The Case for Early Intervention

Whatever the diagnosis, early intervention could considerably improve outcomes.

“We've known for so many years that if independent mobility does not occur, all areas of development are lost,” Kangas says. She explains that research supports this idea.

Paleg agrees. “The best research says that the critical period for intraspinal neuron plasticity is before 12 months, and that the motor and sensory cortex plasticity peaks at 24 months. This is why you can’t wait until they walk at 15 to 24 months; it’s too late for spatial awareness, initiation [and more],” she says.

So what is the proper age for intervention?

“That's the big question we all have,” Paleg says. “Dale Ulrich has shown increased activity levels for children with Down syndrome who walked early due to treadmill training. We think it also improved spatial awareness, language and cognition. Cole Galloway and Sam Logan introduced power to a toddler who was a great driver, but never quite got the initiation part. Researchers are working hard to show that early mobility is essential, but it’s not so easy.”

Paleg begins at 9 months of age by introducing a stander and gait trainer, but she doesn’t stop there.

“I introduce a toy car or some form of power as well,” Paleg says. “The evidence is not strong but suggests that these interventions spur language and cognition.”

“In any pediatric case, the sooner a child can have access to independent mobility, the more experience they gain in important early development needs they may have,” Romero says.

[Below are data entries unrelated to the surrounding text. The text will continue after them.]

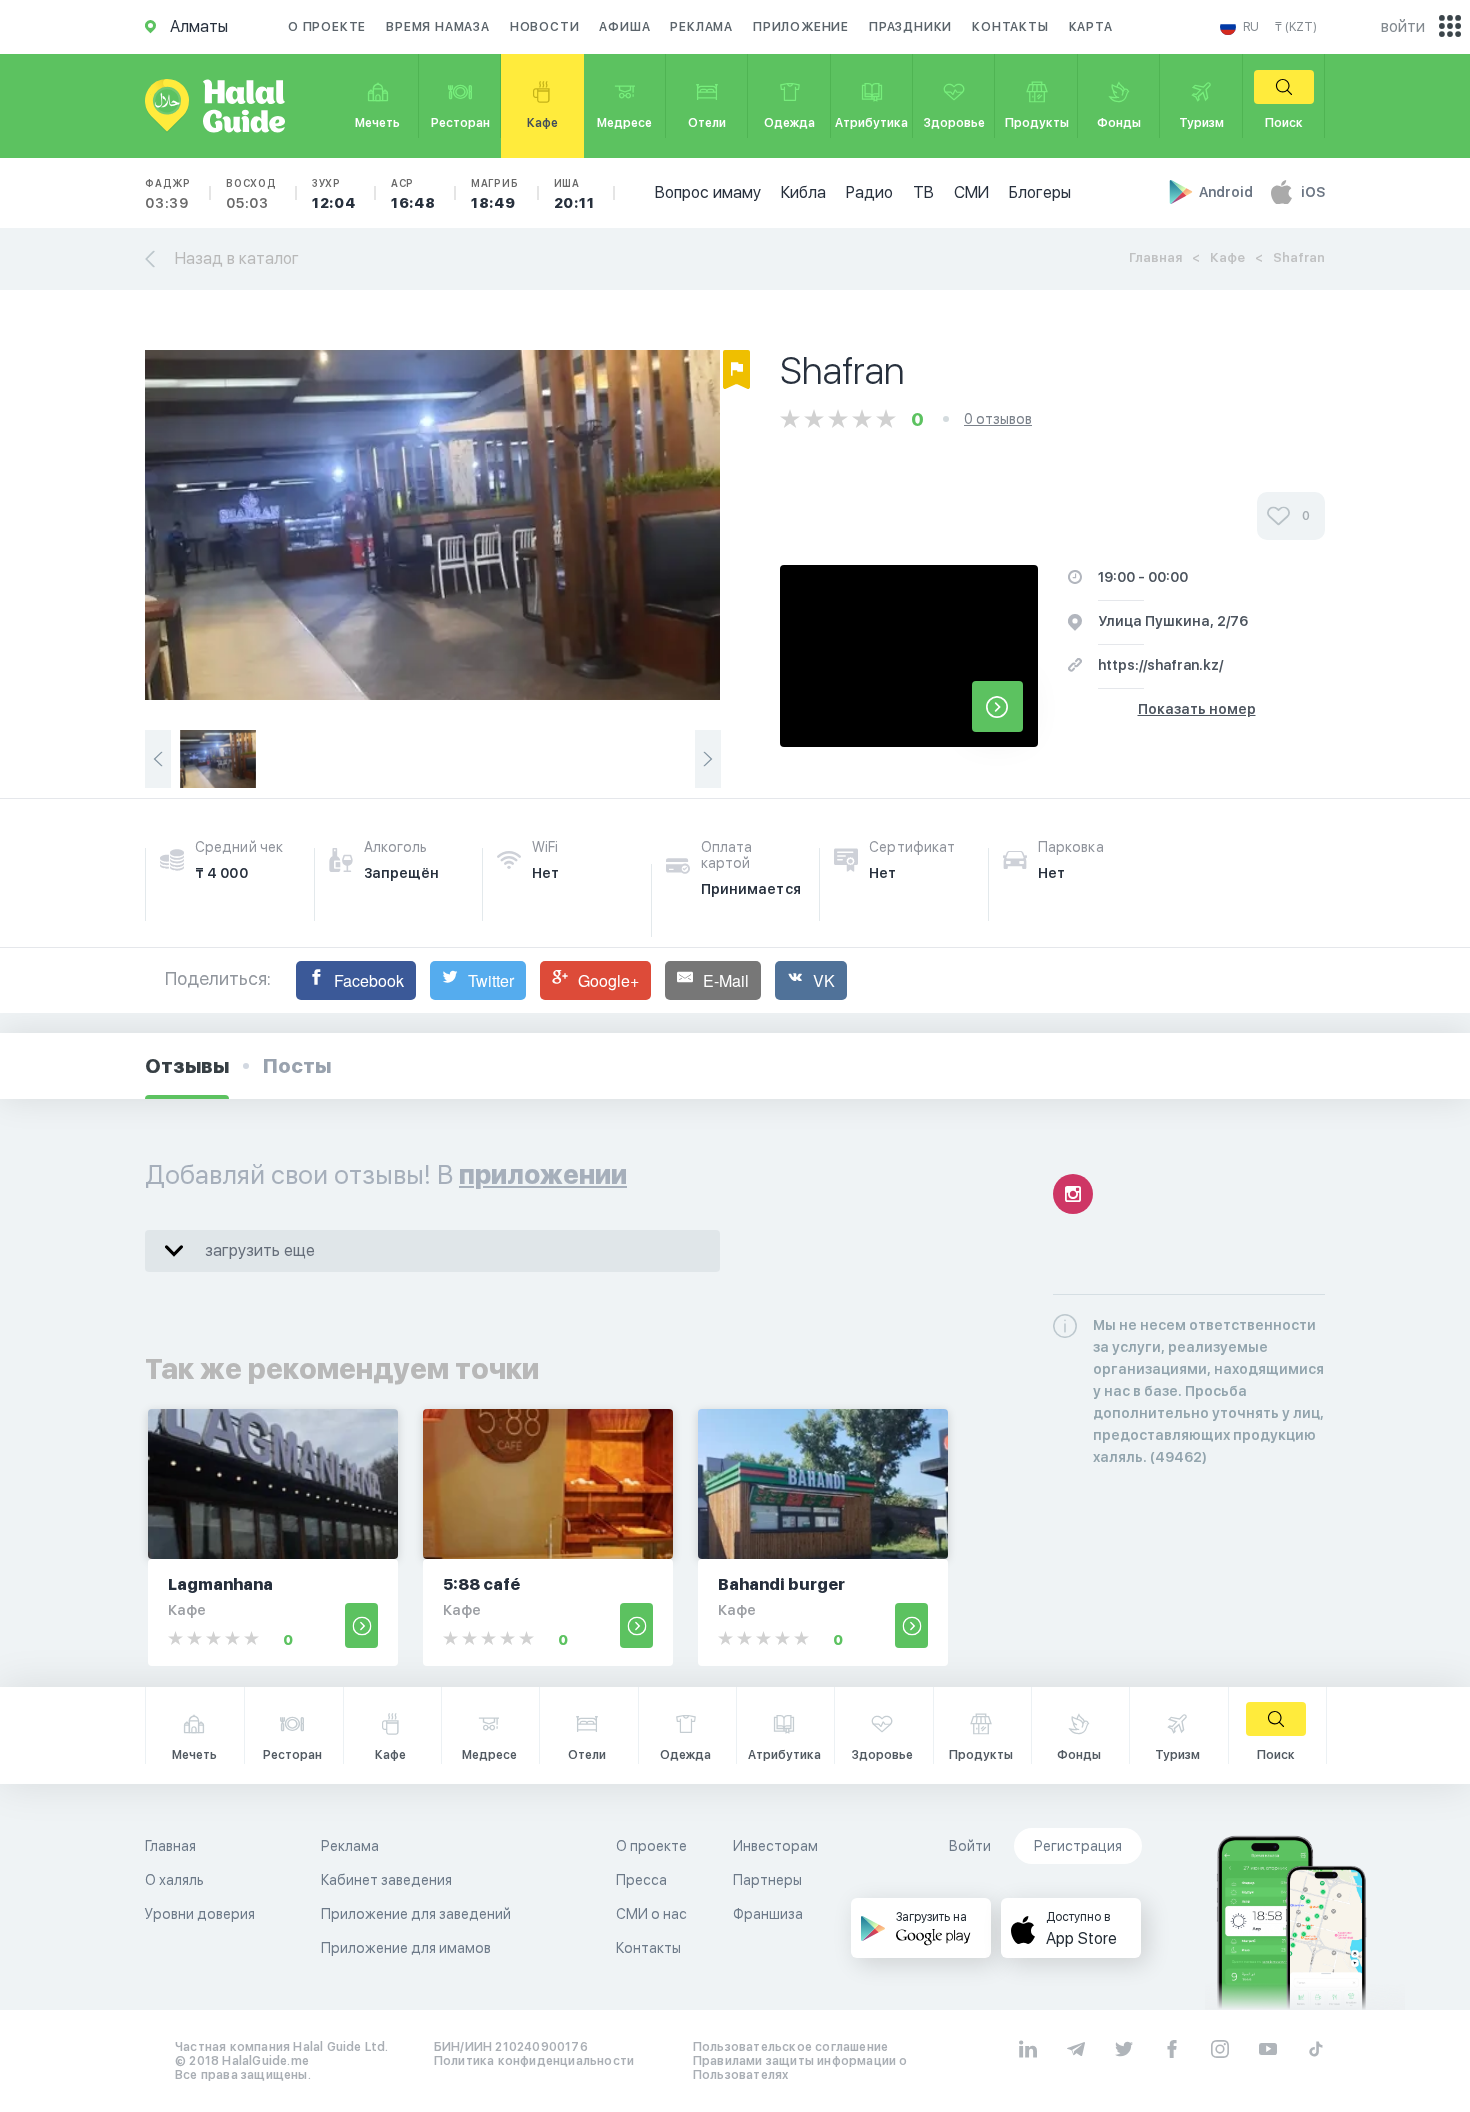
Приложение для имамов (406, 1948)
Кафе (1227, 257)
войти (1403, 26)
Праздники (910, 27)
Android (1227, 192)
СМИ (971, 192)
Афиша (624, 27)
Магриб (495, 194)
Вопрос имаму (708, 192)
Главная (1155, 257)
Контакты (1010, 27)
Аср (413, 194)
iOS (1313, 192)
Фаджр (168, 194)
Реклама (701, 27)
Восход (251, 194)
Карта (1091, 27)
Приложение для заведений (416, 1914)
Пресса (641, 1880)
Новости (545, 27)
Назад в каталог (237, 258)
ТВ (923, 192)
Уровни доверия (200, 1914)
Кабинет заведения (386, 1880)
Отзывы (187, 1066)
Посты (297, 1066)
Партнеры (767, 1880)
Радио (869, 192)
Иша (574, 194)
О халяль (174, 1880)
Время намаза (438, 27)
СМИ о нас (651, 1914)
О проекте (327, 27)
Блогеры (1040, 192)
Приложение (801, 27)
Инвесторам (775, 1846)
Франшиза (768, 1914)
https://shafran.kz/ (1160, 665)
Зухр (334, 194)
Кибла (803, 192)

However, the diagnosis significantly influences when and how mobility devices are introduced. This is especially true for Rett syndrome.

“Motor apraxia can prevent hands from holding on to a mobility device and/or prevent a child from reaching out to explore their environment,” Kangas says.

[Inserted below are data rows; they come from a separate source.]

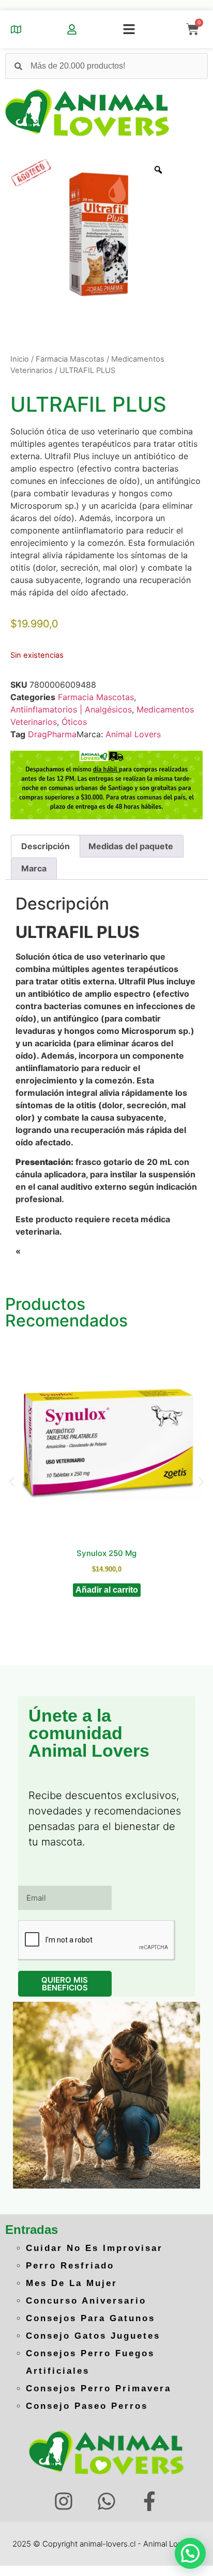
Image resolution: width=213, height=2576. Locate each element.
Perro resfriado (70, 2266)
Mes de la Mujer (71, 2283)
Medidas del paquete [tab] (130, 846)
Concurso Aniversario (86, 2301)
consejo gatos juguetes (93, 2336)
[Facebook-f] (149, 2501)
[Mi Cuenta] (72, 29)
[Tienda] (16, 29)
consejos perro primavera (98, 2388)
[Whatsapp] (107, 2501)
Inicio (19, 359)
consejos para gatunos (90, 2318)
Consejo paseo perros (87, 2406)
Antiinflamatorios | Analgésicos (71, 709)
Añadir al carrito (106, 1589)
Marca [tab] (34, 868)
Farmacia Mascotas (70, 359)
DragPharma (52, 734)
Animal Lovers (133, 734)
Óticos (74, 722)
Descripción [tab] (45, 846)
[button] (129, 29)
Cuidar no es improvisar (94, 2248)
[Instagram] (64, 2501)
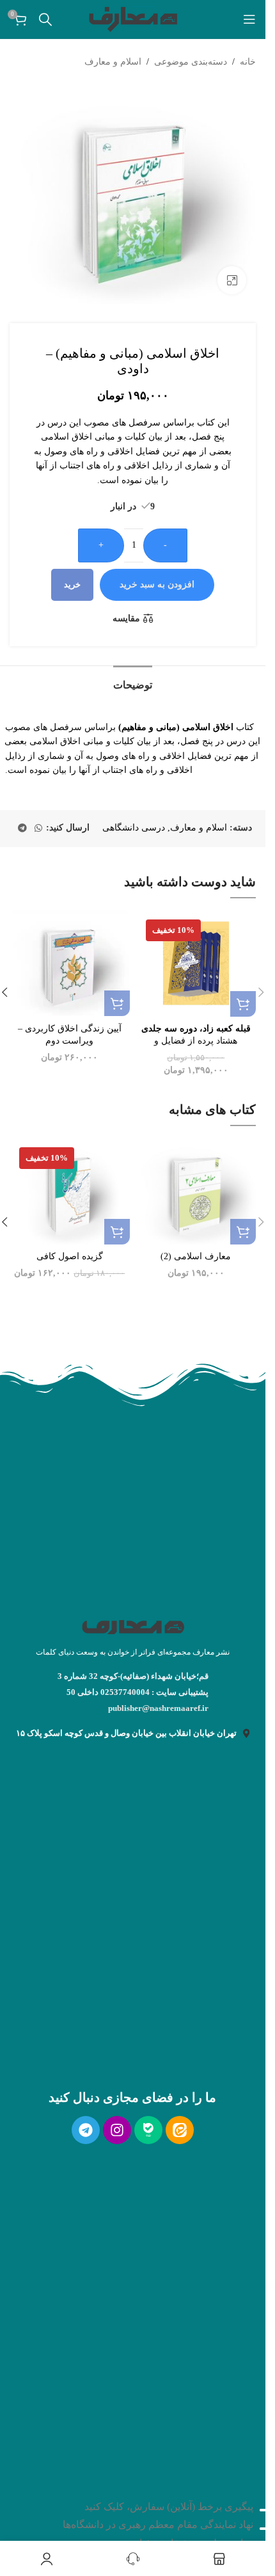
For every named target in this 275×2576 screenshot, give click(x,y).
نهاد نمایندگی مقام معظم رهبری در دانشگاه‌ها (158, 2524)
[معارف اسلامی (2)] (196, 1191)
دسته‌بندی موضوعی (190, 62)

In fact, children with Rett have a hard time feeling where their bodies are in space, Kangas says. Supporting movement is critical to supporting a child’s development, but for children with Rett, going slowly and providing structure to mobility is key.

Certainly, waiting might be the worst thing for a child with a genetic condition.

“Waiting means lost opportunity to make a better brain. If the CUNY (City University of New York) team is right and the peak time for change has closed by 12 months, then watchful waiting is a lifetime sentence of lost potential,” Paleg says.

Equipment Considerations

While symptoms of Angelman, Rett and Down syndromes may vary, they all have one thing in common: “Loss of normal movement and coordination usually will require some form of mobility assistance,” Romero says.

Paleg describes children with Angelman and Rett syndromes as lean movers and those with Down syndrome as still, short and stout. But, “they all tend to have hypotonia [and] so will sink into any supports,” she says.

Dynamic components work best for these conditions. “I like the KidWalk and the Rifton dynamic activity chair,” Paleg says. “These children are at moderate risk for hip dysplasia. So I would get a stander that abducts 30° to 60°.”

For positioning, Romero says, “With Rett syndrome, the abnormal movements need to be considered in the type of seating and mobility that is prescribed. The kyphotic posture is commonly seen in the three syndromes; consider proper back and seat surfaces and measurements.”

Booker says the type of equipment, as with other conditions, depends on the goals of the entire health team. Mobility providers also must consider the home and school environments as well as transportation.

If the child cannot walk, then Booker might recommend a manual tilt-in-space wheelchair, a positioning back with lateral supports, as well as pressure-relieving devices. Booker also says to account for individual health conditions, including seizures, scoliosis, incontinence and heat dissipation, as well as communication and orthotic devices.

But Kangas warns that children with these diagnoses do not simply need a scaled-down version of adult equipment.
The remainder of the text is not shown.